*Brief:*
Can you give the lines from the one containing "Task: Open the Fedex carrier link" through the one containing "[x=26, y=19]" as a Markdown table with the columns Row and Line, skipping blank lines? Leave the pictures out of the table.

*Source material:*
··········
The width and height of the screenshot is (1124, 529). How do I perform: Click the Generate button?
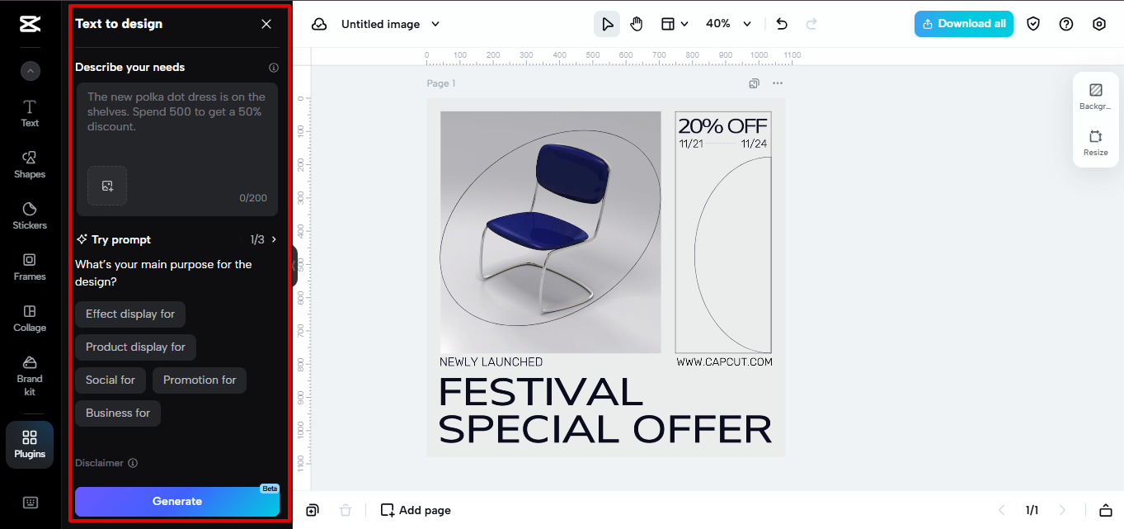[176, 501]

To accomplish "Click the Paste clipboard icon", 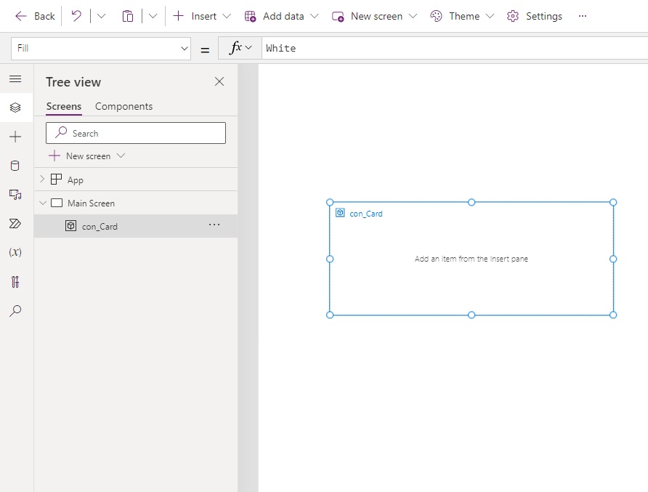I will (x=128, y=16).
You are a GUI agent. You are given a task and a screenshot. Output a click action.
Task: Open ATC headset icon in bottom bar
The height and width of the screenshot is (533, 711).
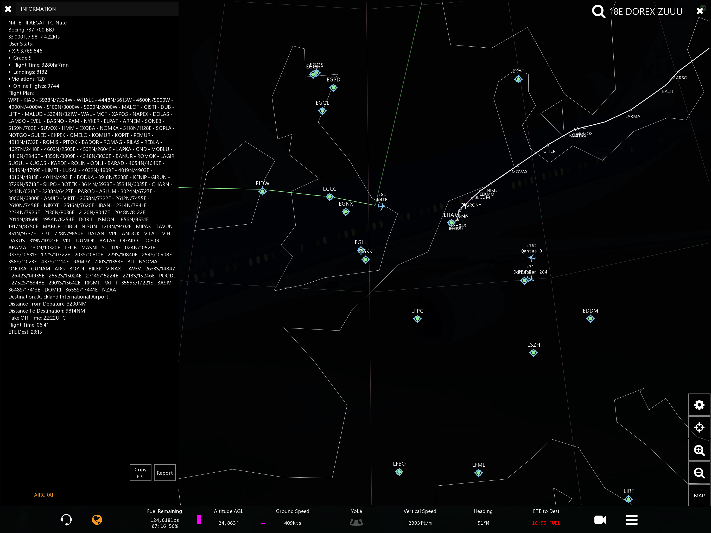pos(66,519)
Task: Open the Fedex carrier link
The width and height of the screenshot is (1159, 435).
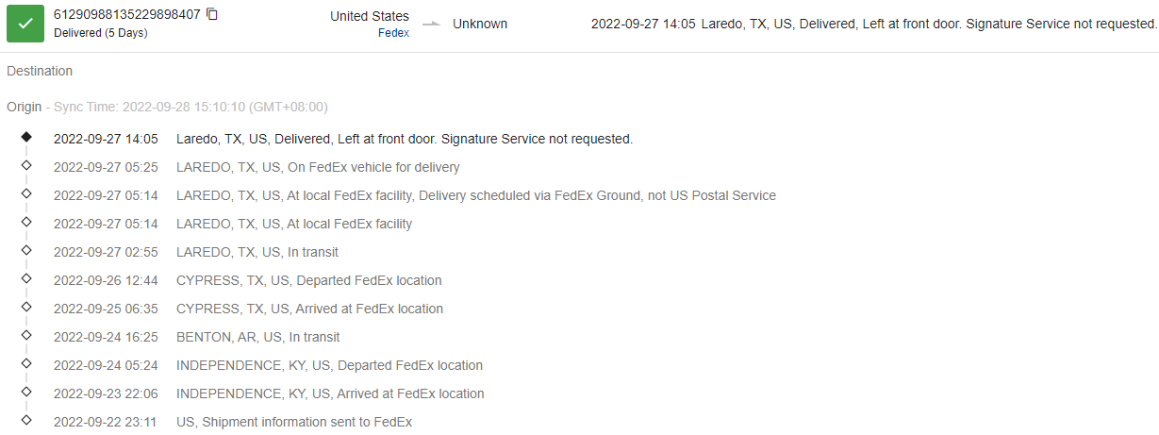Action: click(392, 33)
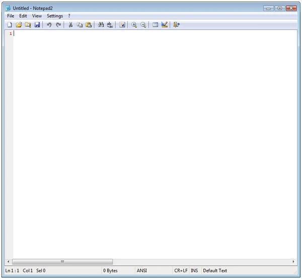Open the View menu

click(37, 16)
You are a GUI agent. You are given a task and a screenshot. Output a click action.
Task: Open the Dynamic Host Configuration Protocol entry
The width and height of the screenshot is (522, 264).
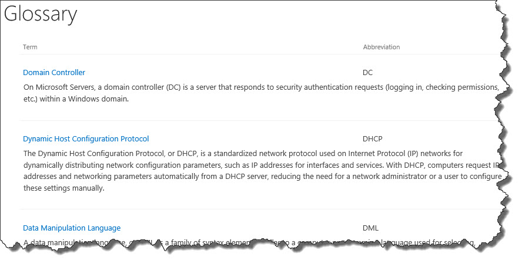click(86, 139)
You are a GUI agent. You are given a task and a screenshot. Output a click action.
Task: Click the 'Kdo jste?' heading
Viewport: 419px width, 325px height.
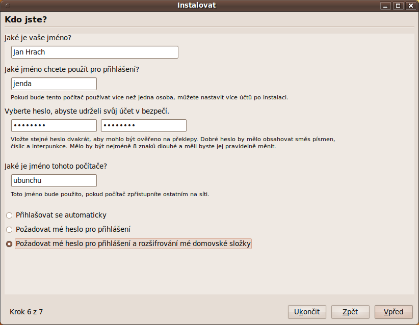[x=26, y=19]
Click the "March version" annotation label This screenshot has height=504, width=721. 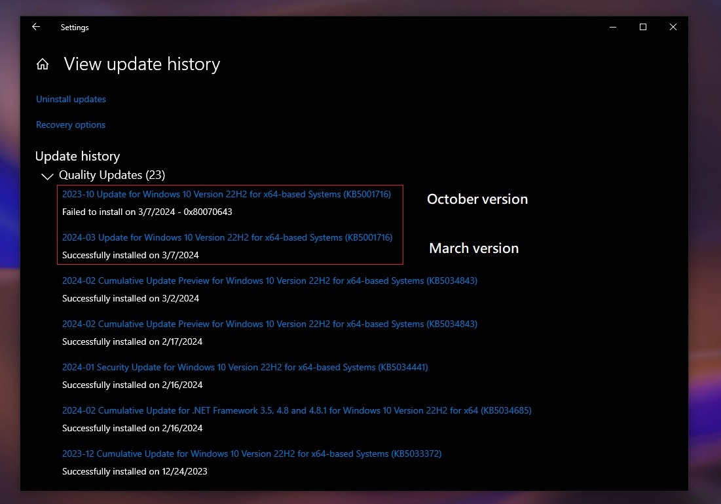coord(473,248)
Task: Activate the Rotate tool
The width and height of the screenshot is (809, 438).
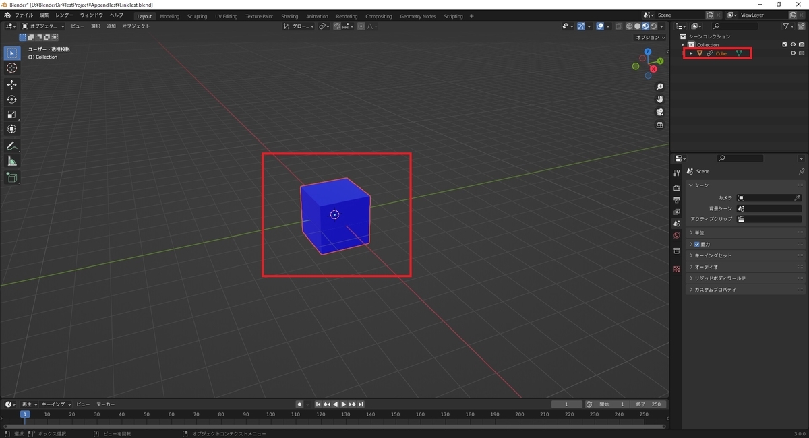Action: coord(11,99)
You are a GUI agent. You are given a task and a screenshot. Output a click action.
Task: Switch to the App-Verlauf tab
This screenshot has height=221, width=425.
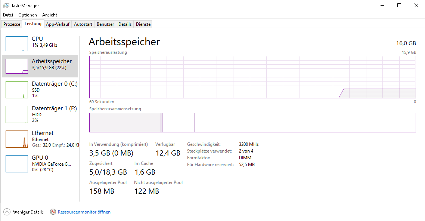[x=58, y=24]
··········
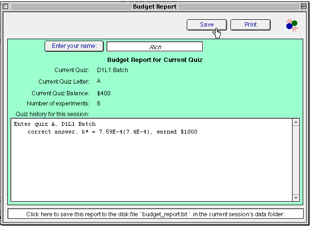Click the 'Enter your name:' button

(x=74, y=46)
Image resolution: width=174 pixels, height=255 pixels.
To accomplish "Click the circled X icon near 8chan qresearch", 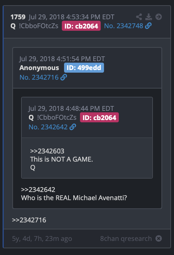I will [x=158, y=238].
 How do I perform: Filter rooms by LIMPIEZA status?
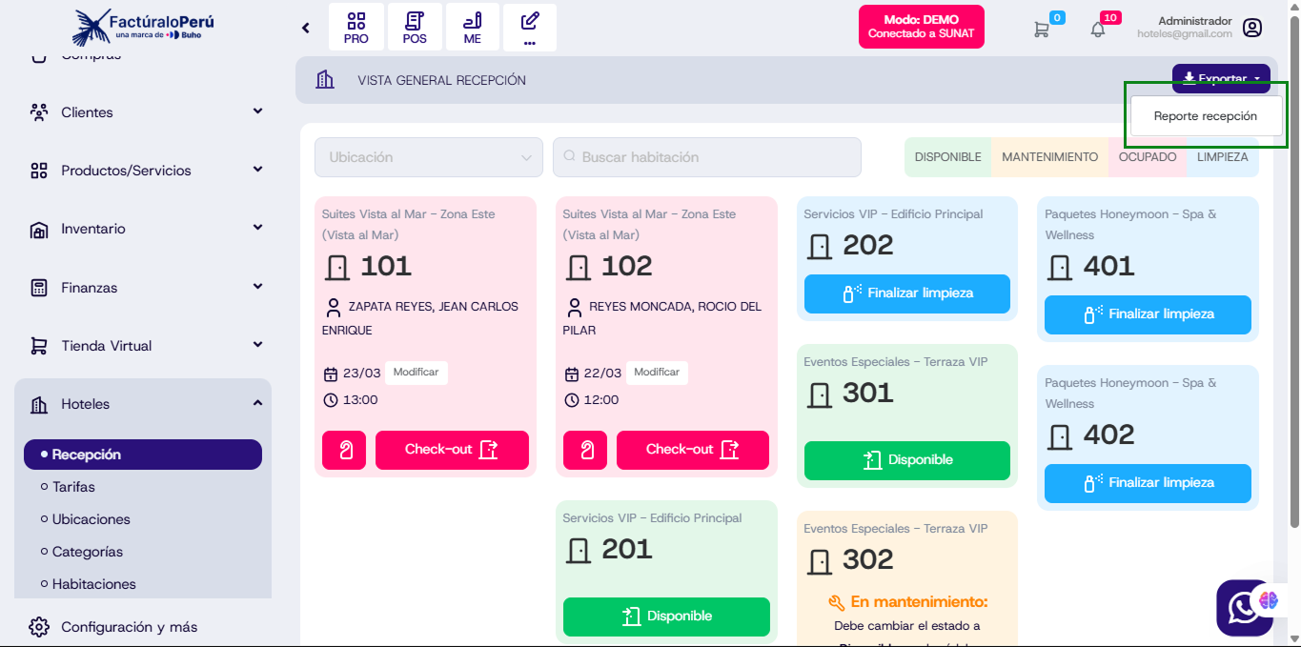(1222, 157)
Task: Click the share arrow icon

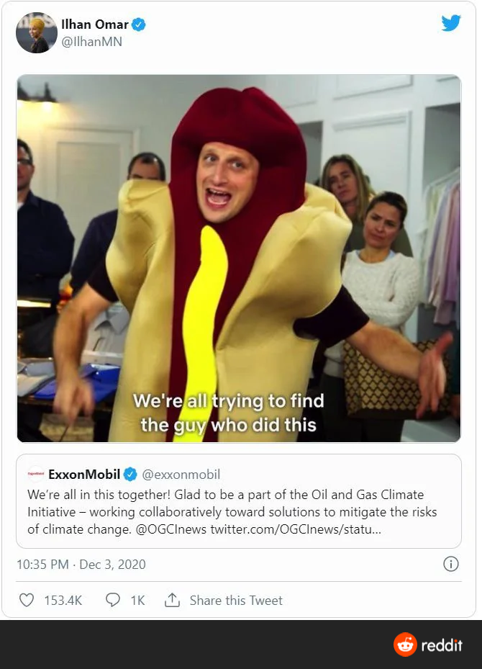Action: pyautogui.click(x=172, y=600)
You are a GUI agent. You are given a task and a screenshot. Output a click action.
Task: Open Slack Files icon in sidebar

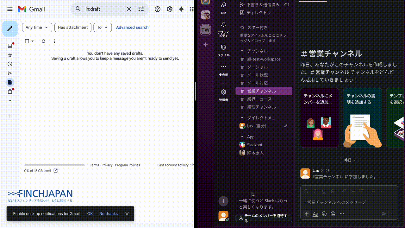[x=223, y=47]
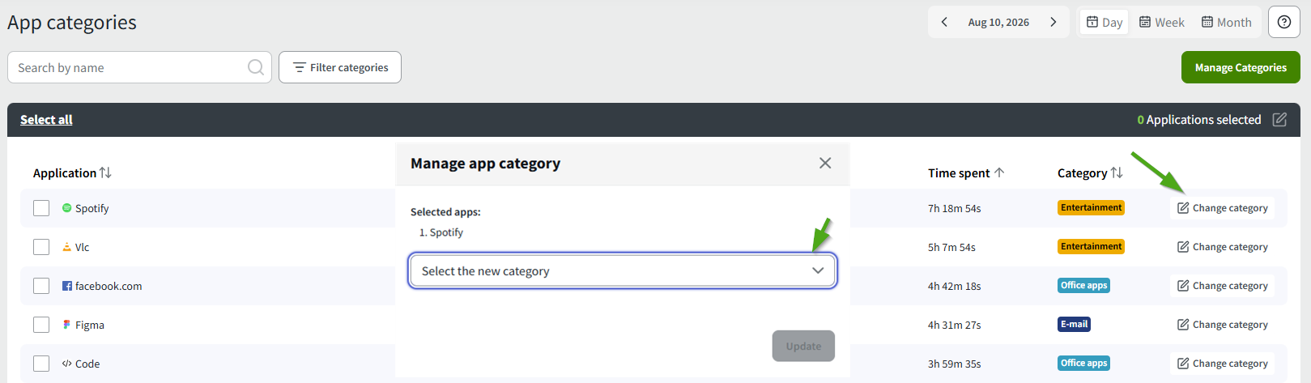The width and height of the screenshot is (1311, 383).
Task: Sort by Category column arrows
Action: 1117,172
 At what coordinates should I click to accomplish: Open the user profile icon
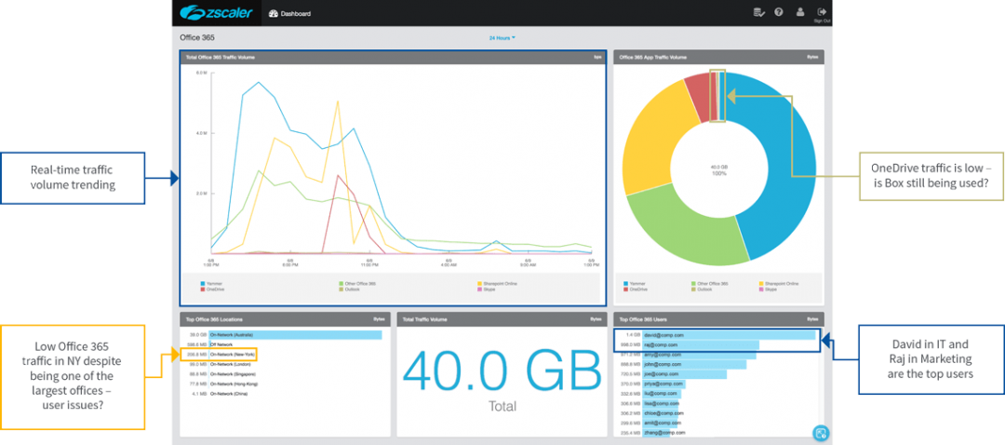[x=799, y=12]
··········
*Response to the exercise:*
| Row | Line |
|---|---|
| 1 | Task: Open the Fedex carrier link |
| 2 | The width and height of the screenshot is (1159, 435). |
| 3 | Action: click(392, 33) |
| 4 | Open the View menu |
| 5 | click(37, 16) |
| 6 | You are a GUI agent. You are given a task and a screenshot. Output a click action. |
| 7 | Task: Open the Dynamic Host Configuration Protocol entry |
| 8 | The width and height of the screenshot is (522, 264). |
| 9 | click(86, 139) |
| 10 | You are a GUI agent. You are given a task and a screenshot. Output a click action. |
| 11 | Task: Click the 'Kdo jste?' heading |
| 12 | Viewport: 419px width, 325px height. |
| 13 | [x=26, y=19] |